WHAT IS BEING ASKED |
Copy out all of these rows again, replacing every "computer-use agent" with "screen assistant" and leaving everything else as it is.

┄┄┄┄┄┄

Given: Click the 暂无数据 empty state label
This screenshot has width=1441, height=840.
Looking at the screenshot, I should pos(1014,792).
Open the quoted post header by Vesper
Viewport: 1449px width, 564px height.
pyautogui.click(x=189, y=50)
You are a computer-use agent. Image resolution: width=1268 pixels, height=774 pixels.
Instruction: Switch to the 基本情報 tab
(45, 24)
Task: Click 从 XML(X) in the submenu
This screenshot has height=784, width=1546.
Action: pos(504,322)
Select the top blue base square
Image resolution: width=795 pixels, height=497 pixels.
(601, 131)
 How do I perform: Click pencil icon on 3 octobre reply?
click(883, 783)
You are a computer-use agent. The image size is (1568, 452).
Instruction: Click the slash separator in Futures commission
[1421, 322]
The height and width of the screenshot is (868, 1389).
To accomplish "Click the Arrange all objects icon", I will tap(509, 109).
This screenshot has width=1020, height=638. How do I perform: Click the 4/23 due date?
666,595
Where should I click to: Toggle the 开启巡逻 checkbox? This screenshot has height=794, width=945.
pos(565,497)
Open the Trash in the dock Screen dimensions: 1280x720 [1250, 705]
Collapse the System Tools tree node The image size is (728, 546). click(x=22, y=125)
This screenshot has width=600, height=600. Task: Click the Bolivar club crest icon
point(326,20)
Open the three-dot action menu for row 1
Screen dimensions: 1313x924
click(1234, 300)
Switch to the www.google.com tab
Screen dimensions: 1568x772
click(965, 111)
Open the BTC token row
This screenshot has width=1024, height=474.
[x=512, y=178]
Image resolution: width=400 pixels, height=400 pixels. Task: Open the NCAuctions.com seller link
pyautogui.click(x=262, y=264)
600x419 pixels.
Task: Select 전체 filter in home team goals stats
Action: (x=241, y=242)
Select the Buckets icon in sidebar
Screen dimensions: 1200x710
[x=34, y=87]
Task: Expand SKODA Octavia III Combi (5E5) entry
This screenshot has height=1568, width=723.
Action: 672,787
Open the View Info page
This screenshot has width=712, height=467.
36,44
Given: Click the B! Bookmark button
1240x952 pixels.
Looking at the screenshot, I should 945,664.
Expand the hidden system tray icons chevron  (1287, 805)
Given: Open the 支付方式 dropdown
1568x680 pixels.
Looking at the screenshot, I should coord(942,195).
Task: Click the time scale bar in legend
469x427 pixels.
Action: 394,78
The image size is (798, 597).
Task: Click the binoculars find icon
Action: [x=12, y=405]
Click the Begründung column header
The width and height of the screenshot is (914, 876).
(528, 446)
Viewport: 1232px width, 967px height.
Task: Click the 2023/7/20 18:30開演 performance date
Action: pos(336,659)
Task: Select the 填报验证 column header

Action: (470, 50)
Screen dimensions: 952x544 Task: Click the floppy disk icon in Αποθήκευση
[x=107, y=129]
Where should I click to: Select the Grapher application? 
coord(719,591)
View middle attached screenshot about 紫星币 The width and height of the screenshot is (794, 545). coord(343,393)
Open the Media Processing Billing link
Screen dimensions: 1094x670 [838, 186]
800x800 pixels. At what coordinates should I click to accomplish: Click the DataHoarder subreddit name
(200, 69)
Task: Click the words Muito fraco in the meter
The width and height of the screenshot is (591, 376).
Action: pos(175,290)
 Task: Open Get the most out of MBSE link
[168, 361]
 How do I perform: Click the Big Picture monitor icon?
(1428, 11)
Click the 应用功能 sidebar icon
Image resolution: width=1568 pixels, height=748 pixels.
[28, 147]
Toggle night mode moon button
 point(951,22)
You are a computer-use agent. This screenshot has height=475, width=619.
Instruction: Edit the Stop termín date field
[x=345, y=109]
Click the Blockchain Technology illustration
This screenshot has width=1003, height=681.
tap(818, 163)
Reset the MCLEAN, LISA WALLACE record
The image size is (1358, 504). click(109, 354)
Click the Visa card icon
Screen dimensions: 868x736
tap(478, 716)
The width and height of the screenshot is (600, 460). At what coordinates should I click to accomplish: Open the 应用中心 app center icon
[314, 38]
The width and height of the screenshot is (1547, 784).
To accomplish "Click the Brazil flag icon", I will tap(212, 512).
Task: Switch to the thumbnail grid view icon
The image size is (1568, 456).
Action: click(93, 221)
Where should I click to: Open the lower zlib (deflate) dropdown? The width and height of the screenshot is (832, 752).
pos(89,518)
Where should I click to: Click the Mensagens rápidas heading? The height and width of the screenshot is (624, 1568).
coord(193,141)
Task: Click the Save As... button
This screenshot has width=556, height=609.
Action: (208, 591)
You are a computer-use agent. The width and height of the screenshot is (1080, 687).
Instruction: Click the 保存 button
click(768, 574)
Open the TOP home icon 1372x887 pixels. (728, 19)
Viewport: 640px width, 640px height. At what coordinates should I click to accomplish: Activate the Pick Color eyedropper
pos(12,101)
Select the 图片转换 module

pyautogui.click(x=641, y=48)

┄┄┄┄┄┄

SOLUTION TO THE EXERCISE |
Given: Click the 暂无数据 empty state label
This screenshot has width=1441, height=840.
Looking at the screenshot, I should pos(1014,792).
Open the quoted post header by Vesper
Viewport: 1449px width, 564px height.
pyautogui.click(x=189, y=50)
You are a screen assistant. Image resolution: width=1268 pixels, height=774 pixels.
Instruction: Switch to the 基本情報 tab
(45, 24)
Task: Click 从 XML(X) in the submenu
This screenshot has height=784, width=1546.
Action: pos(504,322)
Select the top blue base square
Image resolution: width=795 pixels, height=497 pixels.
(601, 131)
 How do I perform: Click pencil icon on 3 octobre reply?
click(883, 783)
You are a screen assistant. The image size is (1568, 452).
Instruction: Click the slash separator in Futures commission
[1421, 322]
The height and width of the screenshot is (868, 1389).
To accomplish "Click the Arrange all objects icon", I will tap(509, 109).
This screenshot has width=1020, height=638. How do I perform: Click the 4/23 due date?
666,595
Where should I click to: Toggle the 开启巡逻 checkbox? This screenshot has height=794, width=945.
pos(565,497)
Open the Trash in the dock Screen dimensions: 1280x720 [1250, 705]
Collapse the System Tools tree node The image size is (728, 546). click(x=22, y=125)
This screenshot has width=600, height=600. Task: Click the Bolivar club crest icon
point(326,20)
Open the three-dot action menu for row 1
Screen dimensions: 1313x924
click(1234, 300)
Switch to the www.google.com tab
Screen dimensions: 1568x772
click(965, 111)
Open the BTC token row
This screenshot has width=1024, height=474.
[x=512, y=178]
Image resolution: width=400 pixels, height=400 pixels. Task: Open the NCAuctions.com seller link
pyautogui.click(x=262, y=264)
600x419 pixels.
Task: Select 전체 filter in home team goals stats
Action: (x=241, y=242)
Select the Buckets icon in sidebar
Screen dimensions: 1200x710
[x=34, y=87]
Task: Expand SKODA Octavia III Combi (5E5) entry
This screenshot has height=1568, width=723.
Action: 672,787
Open the View Info page
This screenshot has width=712, height=467.
36,44
Given: Click the B! Bookmark button
1240x952 pixels.
Looking at the screenshot, I should 945,664.
Expand the hidden system tray icons chevron  (1287, 805)
Given: Open the 支付方式 dropdown
1568x680 pixels.
Looking at the screenshot, I should coord(942,195).
Task: Click the time scale bar in legend
469x427 pixels.
Action: 394,78
The image size is (798, 597).
Task: Click the binoculars find icon
Action: [x=12, y=405]
Click the Begründung column header
The width and height of the screenshot is (914, 876).
(528, 446)
Viewport: 1232px width, 967px height.
Task: Click the 2023/7/20 18:30開演 performance date
Action: pos(336,659)
Task: Select the 填报验证 column header

Action: (470, 50)
Screen dimensions: 952x544 Task: Click the floppy disk icon in Αποθήκευση
[x=107, y=129]
Where should I click to: Select the Grapher application? 
coord(719,591)
View middle attached screenshot about 紫星币 The width and height of the screenshot is (794, 545). coord(343,393)
Open the Media Processing Billing link
Screen dimensions: 1094x670 [838, 186]
800x800 pixels. At what coordinates should I click to accomplish: Click the DataHoarder subreddit name
(200, 69)
Task: Click the words Muito fraco in the meter
The width and height of the screenshot is (591, 376).
Action: pos(175,290)
 Task: Open Get the most out of MBSE link
[168, 361]
 How do I perform: Click the Big Picture monitor icon?
(1428, 11)
Click the 应用功能 sidebar icon
Image resolution: width=1568 pixels, height=748 pixels.
[28, 147]
Toggle night mode moon button
 point(951,22)
You are a screen assistant. This screenshot has height=475, width=619.
Instruction: Edit the Stop termín date field
[x=345, y=109]
Click the Blockchain Technology illustration
This screenshot has width=1003, height=681.
tap(818, 163)
Reset the MCLEAN, LISA WALLACE record
The image size is (1358, 504). click(109, 354)
Click the Visa card icon
Screen dimensions: 868x736
tap(478, 716)
The width and height of the screenshot is (600, 460). At what coordinates should I click to accomplish: Open the 应用中心 app center icon
[314, 38]
The width and height of the screenshot is (1547, 784).
To accomplish "Click the Brazil flag icon", I will tap(212, 512).
Task: Switch to the thumbnail grid view icon
The image size is (1568, 456).
Action: click(93, 221)
Where should I click to: Open the lower zlib (deflate) dropdown? The width and height of the screenshot is (832, 752).
pos(89,518)
Where should I click to: Click the Mensagens rápidas heading? The height and width of the screenshot is (624, 1568).
coord(193,141)
Task: Click the Save As... button
This screenshot has width=556, height=609.
Action: (208, 591)
You are a screen assistant. The width and height of the screenshot is (1080, 687).
Instruction: Click the 保存 button
click(768, 574)
Open the TOP home icon 1372x887 pixels. (728, 19)
Viewport: 640px width, 640px height. At what coordinates should I click to accomplish: Activate the Pick Color eyedropper
pos(12,101)
Select the 图片转换 module

pyautogui.click(x=641, y=48)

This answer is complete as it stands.